Written by Fern Gavelek
Photographed by Anna Pacheco
Chef Stephen Rouelle talks the talk and walks the walk in the kitchen. The chef demonstrates his personal values and nutritional knowledge—learned through personal experience—via menu selections and best practices at two Hawai‘i Island eateries. They are Under the Bodhi Tree at The Shops at Mauna Lani on the Kohala Coast and Making the Cut Café inside Pacific Island Fitness in Kailua-Kona.
Chef’s culinary focus wasn’t always driven by personal choices. Born in Montpelier, Vermont, he learned the traditional tenets of food preparation at both Central Vermont Vocational School and Johnson & Wales University. His 30-year culinary career included stints inside his native state and also Ohio, Hawai‘i and international locales.
“I spent 20 years working at various hotels and feel like I had success,” shares Stephen. “However, I wasn’t personally eating healthy and I was living my life in silos.”

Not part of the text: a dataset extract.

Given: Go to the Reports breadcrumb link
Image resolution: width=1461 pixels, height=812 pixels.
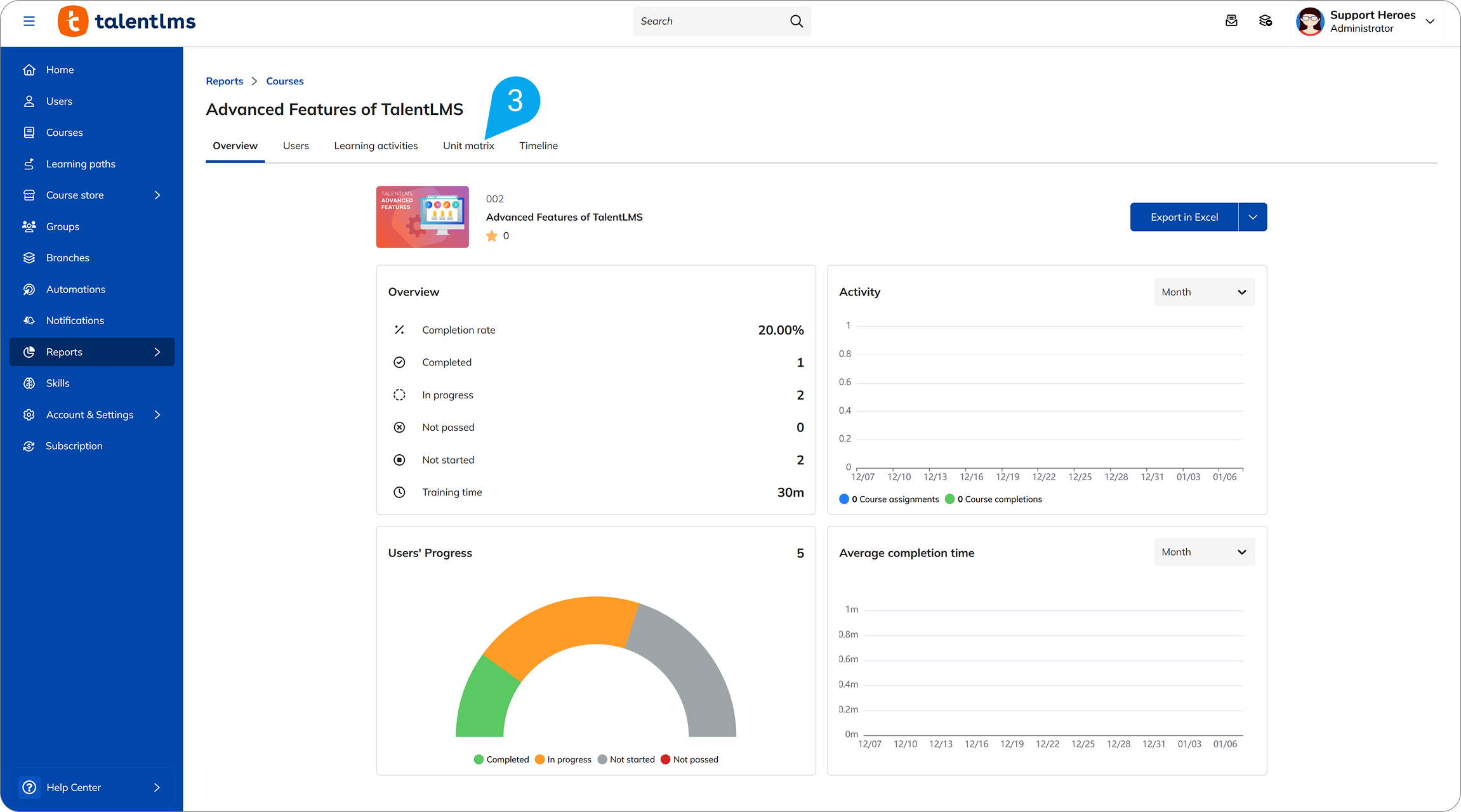Looking at the screenshot, I should coord(224,81).
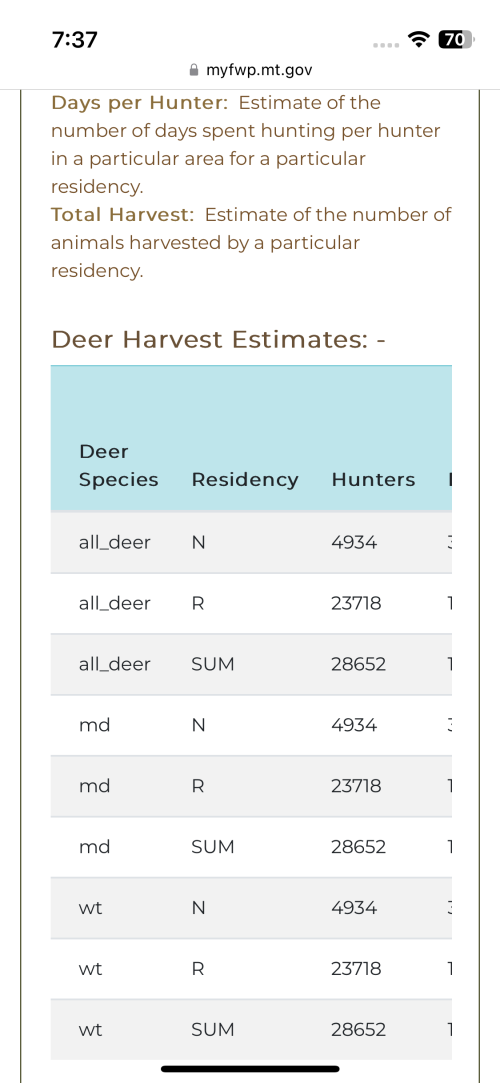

Elaborating on what that means, chef explains his personal values and relationships with food were contained separately—“they didn’t meet.” He says choice of menu items and diet didn’t always “line up” to his beliefs about the environment and the humane treatment of animals.
”I feel my life and work are now one and I have more synergy.”
The need to lose weight prompted Stephen to change his eating habits. He started on a vegetable-based diet of lean protein and eventually converted to a “primarily raw vegan diet” after finding nutrient-rich, raw food is generally low in calories and contains beneficial living enzymes.
Chef says he’s now living his beliefs regarding food. Under The Bodhi Tree offers vegetarian, vegan (zero animal products) and raw food. Choice of ingredients is also driven by local availability and the restaurant is the state’s only eatery awarded a Hawai‘ i Dept. of Agriculture Seal of Quality, designating it uses genuine, Hawai‘i-grown or -made premium products.
The challenge in marketing Bodhi’s specialized food is making it approachable to all prospective patrons, according to Rouelle, so menu items use names people relate to. For example, Reuben’s Garden Sandwich is “corned” tofu—prepared using a salt brine and pickling spice—melted swiss cheese, house-made sauerkraut, mushrooms and kale served on seeded rye. The Garden in a Grinder Gazpacho aptly describes the makings of this tasty cold soup. It has a healthy “slow glycemic load”—meaning the digestion of fiber slows down the body’s absorption of sugar.
At the newly opened Making the Cut, chef prepares “fitness food,” offering items lower in carbs and fat and higher in protein. “We cater to gym-goers and those on a paleo diet,” says Stephen.
Summing up his journey on fusing food and career with personal values, chef concludes, “I feel my life and work are now one and I have more synergy.”